§ Exercise
With both ends included, repeat exactly the lines of the entries below from the one containing "Ver cuotas y descuentos (939, 561)" down to the one containing "Contacto (1412, 94)", and no others.

** Opening Task data block **

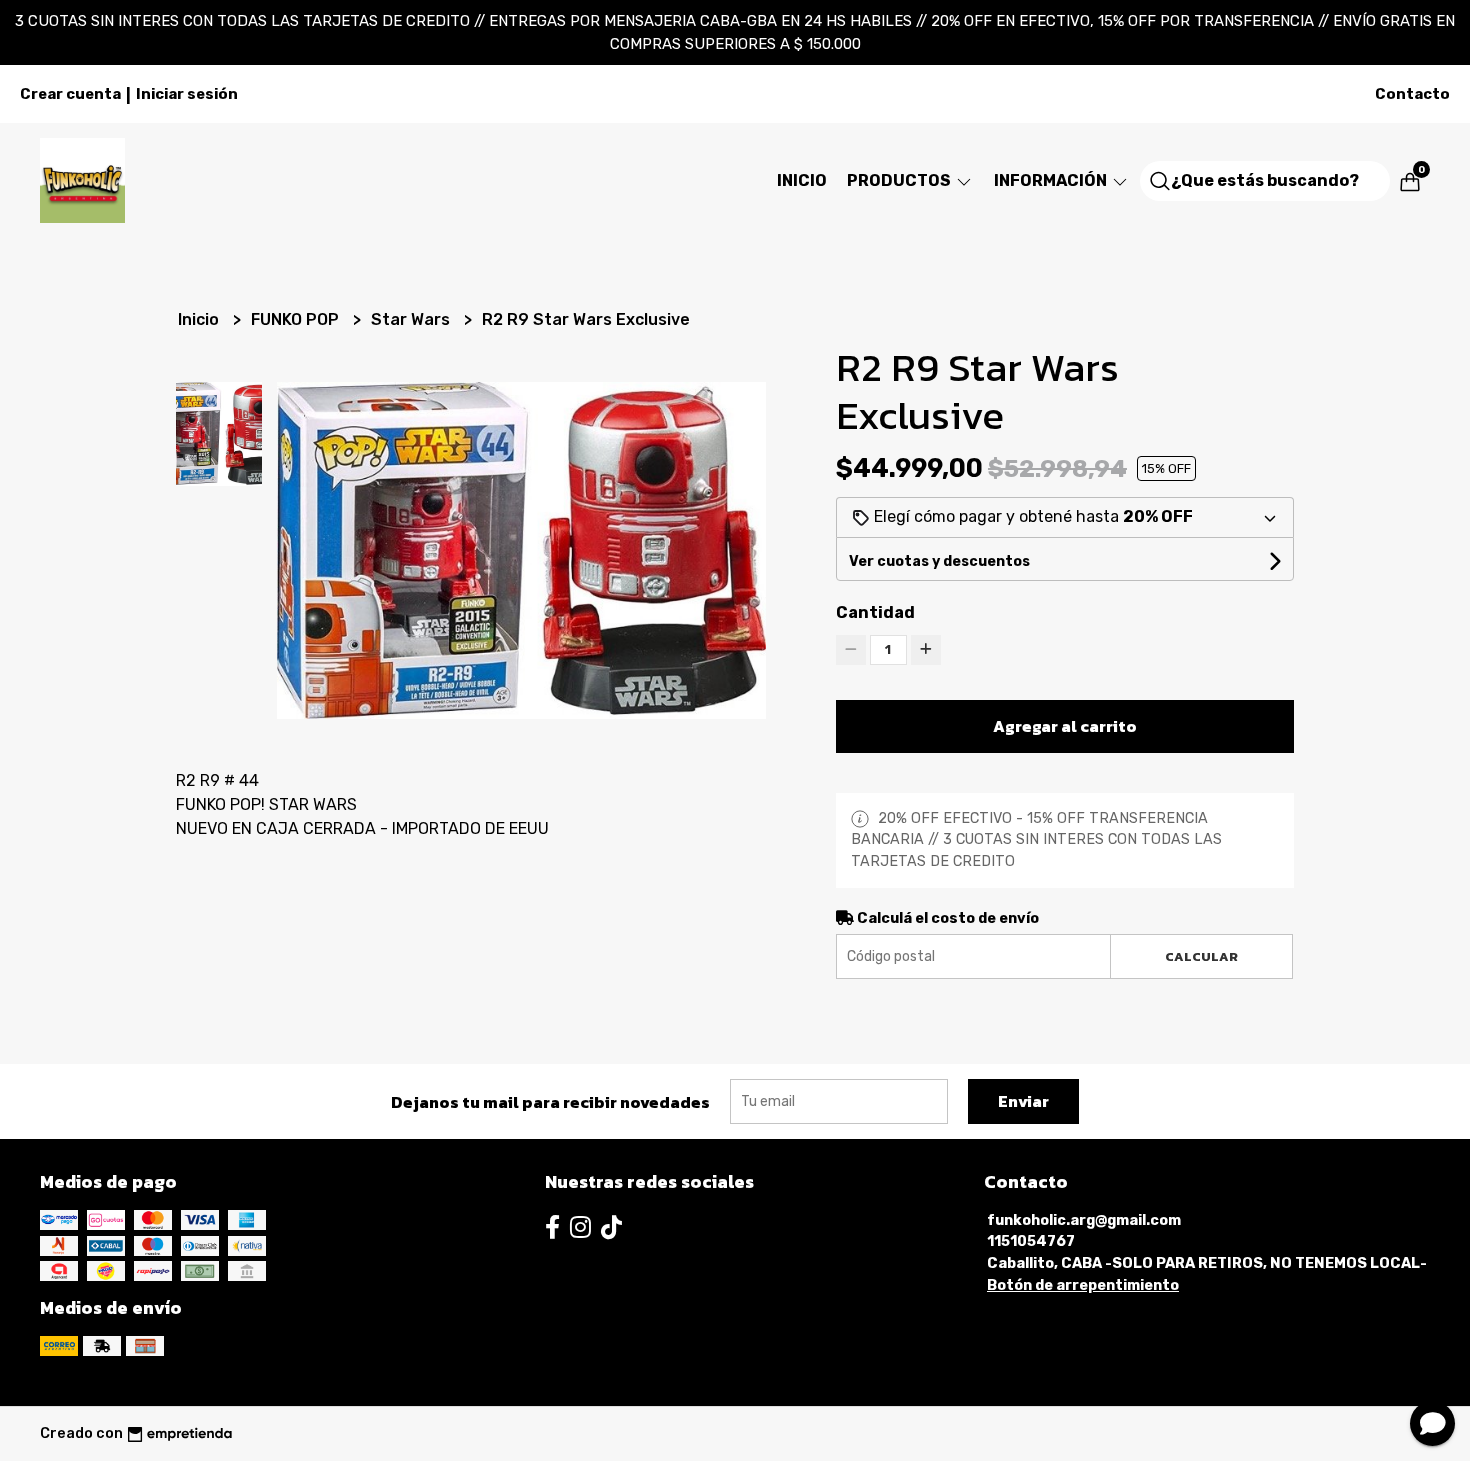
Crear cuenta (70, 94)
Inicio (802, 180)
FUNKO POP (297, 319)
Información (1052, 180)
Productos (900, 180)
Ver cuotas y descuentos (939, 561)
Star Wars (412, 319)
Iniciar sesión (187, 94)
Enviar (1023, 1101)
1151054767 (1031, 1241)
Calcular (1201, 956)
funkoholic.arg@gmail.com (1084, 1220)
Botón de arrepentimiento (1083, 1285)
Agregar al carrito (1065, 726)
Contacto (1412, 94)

** Closing Task data block **
** Opening Task data block **

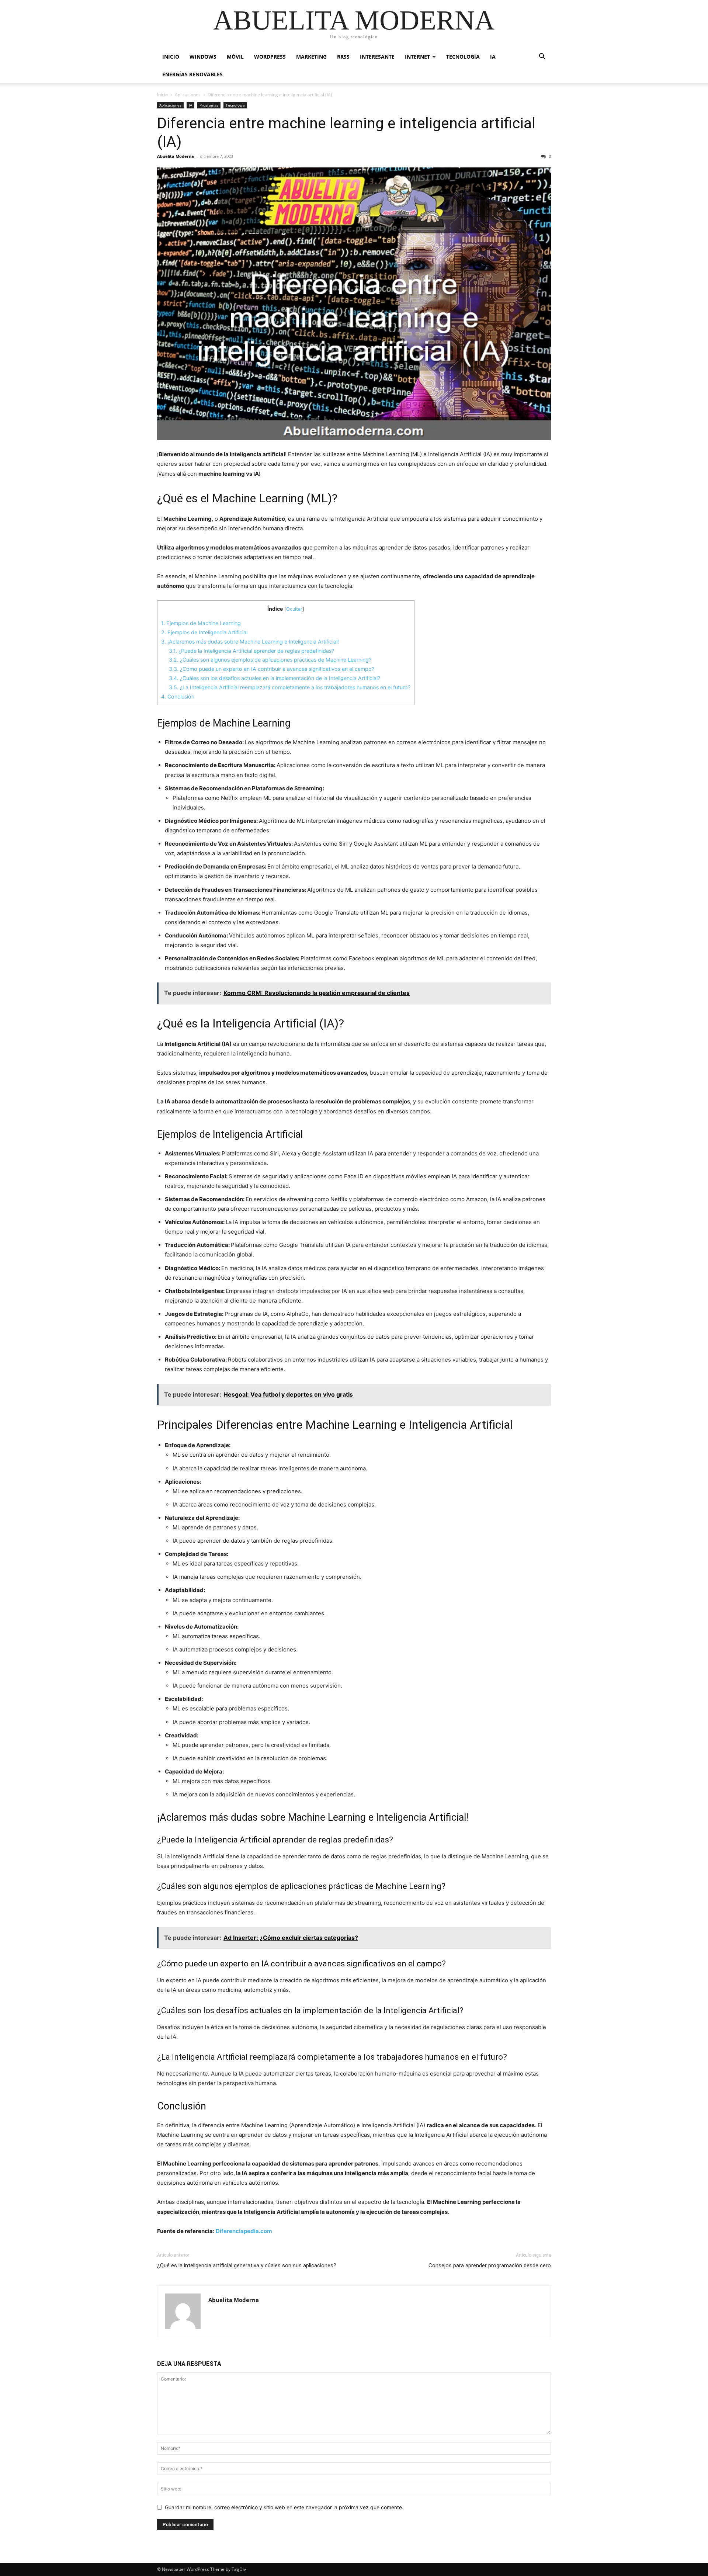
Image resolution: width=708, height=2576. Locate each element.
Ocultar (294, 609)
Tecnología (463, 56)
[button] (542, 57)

** Closing Task data block **

§ Response for this exercise
Ver cuotas y descuentos (939, 561)
Star Wars (412, 319)
Iniciar sesión (187, 94)
Enviar (1023, 1101)
1151054767 (1031, 1241)
Calcular (1201, 956)
funkoholic.arg@gmail.com (1084, 1220)
Botón de arrepentimiento (1083, 1285)
Agregar al carrito (1065, 726)
Contacto (1412, 94)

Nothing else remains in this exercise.